China is planning to build a super dam on the Brahmaputra River in Tibet which will dwarf the Three Gorges Dam, the largest hydroelectric power project in the world. The dam is expected to produce triple the amount of electricity that the Three Gorges Dam produces at 300 billion kilowatts. This potential project has raised serious political concerns for India, on top of the grave environmental concerns.
The proposed structure will be laid over the Brahmaputra River, just before the river leaves the Himalayas and enters India, at a height of 4900 feet, across the world’s deepest and longest canyon. It is located close to the Indo-Tibet border at Arunachal Pradesh.

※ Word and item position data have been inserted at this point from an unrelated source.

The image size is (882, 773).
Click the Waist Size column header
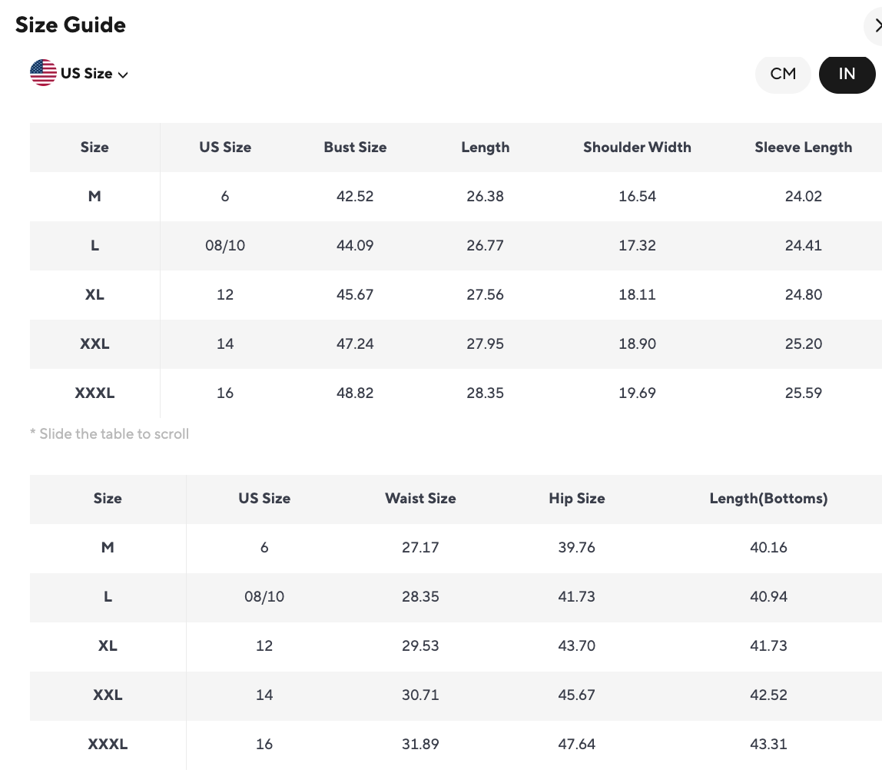(420, 499)
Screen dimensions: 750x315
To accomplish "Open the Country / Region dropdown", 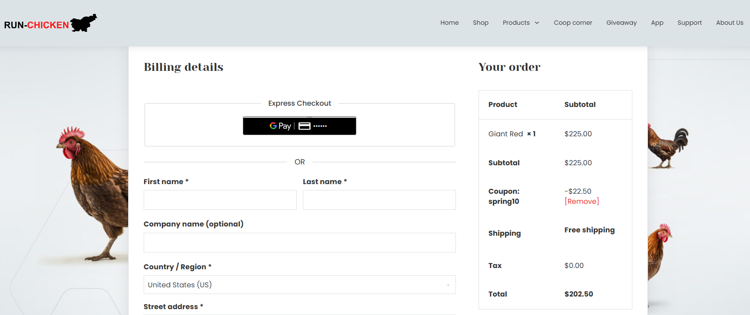I will click(300, 284).
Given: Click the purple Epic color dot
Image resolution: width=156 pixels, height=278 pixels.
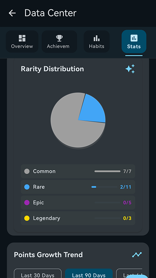Looking at the screenshot, I should (x=27, y=203).
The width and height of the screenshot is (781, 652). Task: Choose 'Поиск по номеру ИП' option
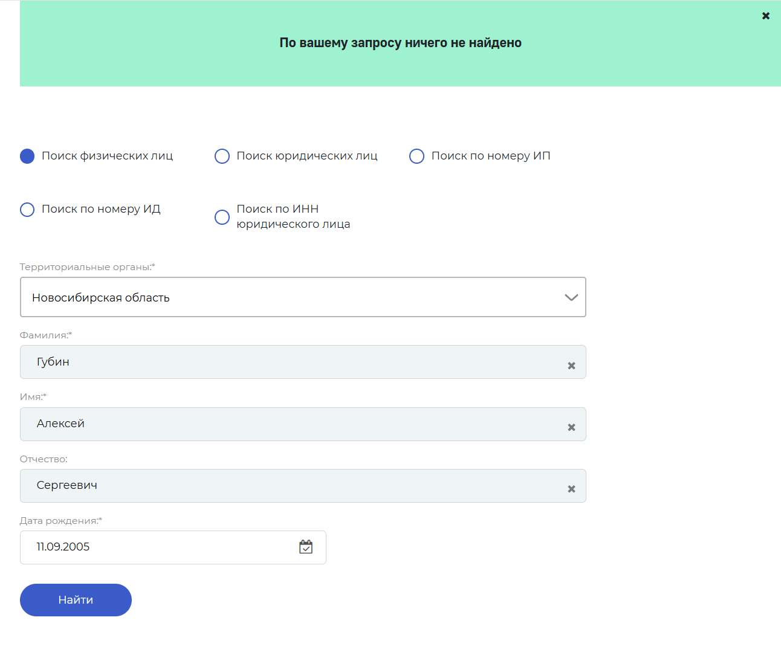pyautogui.click(x=416, y=157)
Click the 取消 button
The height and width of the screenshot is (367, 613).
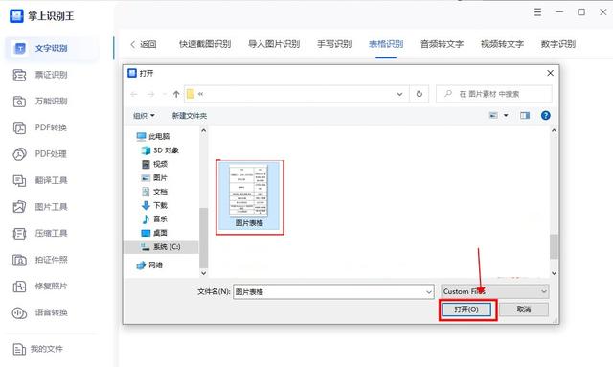(x=524, y=310)
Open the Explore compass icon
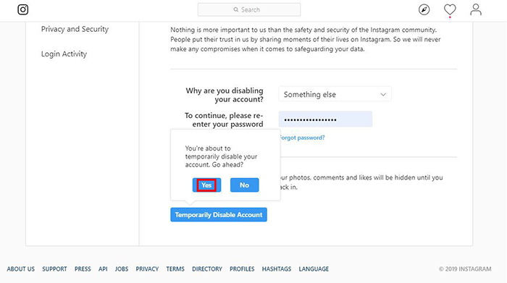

China is planning a mega dam in Tibet able to produce triple the electricity generated by the Three Gorges, the world's largest power station, stoking fears among environmentalists and in neighbouring India https://t.co/sip7uVPuDj pic.twitter.com/xVMhlGT95Q
— AFP News Agency (@AFP) April 14, 2021
The proposed project is mentioned in China’s 14th Five-Year Plan, which was released in March at an annual congress of China’s top leaders and lawmakers. However, the plan does not have any details attached to it yet, including timeframe or budget.
The Brahmaputra River is known as the Yarlung Tsangpo in Tibet. The river already has two other projects built on it, with six more either in the planning stages or under construction. However, the super dam, which would be the largest hydroelectric power plant in the world when constructed, would be a much more massive project in scale.
The Project’s history
In October 2020, the local Tibetan government under China signed a “strategic cooperation agreement” with PowerChina, a specialized construction company with regard to hydroelectric projects.
After a month, the head of PowerChina, Yan Zhiyong, partially revealed the project ‘Medog Dam’ to the youth wing of China’s ruling party, the Communist Youth League.
Sharing his enthusiasm about “the world’s richest region in terms of hydroelectric resources”, Yan Zhiyong explained that the super dam would draw its electric power from the huge drop of the river at this particular section.
Serious concerns raised regarding the project
The proposed project has raised some serious political concerns for India, with analysts noting that the Chinese Communist Party is in a prime position to control the water supply of much of the Indian subcontinent.
Brahma Chellaney, an acknowledged geo-strategist writes, “Water wars are a key component of such warfare because they allow China to leverage its upstream Tibet-centred power over the most essential natural resource.”
The Brahmaputra mega-dam, which is to be built in a seismically active area vulnerable to earthquakes, will be a “ticking water bomb” for communities residing downstream, warns Chellaney.
“The expanding water war is clearly part of China’s integrated, multidimensional strategy against India, which seeks to employ all available means short of open war. Its unconventional war is profoundly impacting every core Indian interest,” Mr. Chellaney wrote.
There are also grave environmental concerns associated with this project, partly because of the legacy of the Three Gorges Dam which displaced 1.4 million inhabitants upstream.
“Building a dam the size of the super-dam is likely a really bad idea for many reasons,” said Brian Eyler, a program director at the Stimson Center, a U.S. think tank.
In addition to being known for its seismic activity, the area also contains unique biodiversity which would be severely threatened by the project. The dam would block the migration of fish and sediment flow which makes the soil fertile during seasonal floods downstream, Eyler said.
Tempa Gyaltsen Zamlha, an environmental policy expert at the Tibet Policy Institute, noted, “We have a very rich Tibetan cultural heritage in those areas, and any dam construction would cause ecological destruction, submergence of parts of that region.”
“Many local residents would be forced to leave their ancestral homes,” he said, adding that the project will encourage migration of Han Chinese workers that “gradually becomes a permanent settlement”, further eroding the historic and ethnic demography of Tibet.
In reaction to this super dam idea, India has floated the prospect of building another dam downstream on the Brahmaputra River in order tp shore up its own water reserves.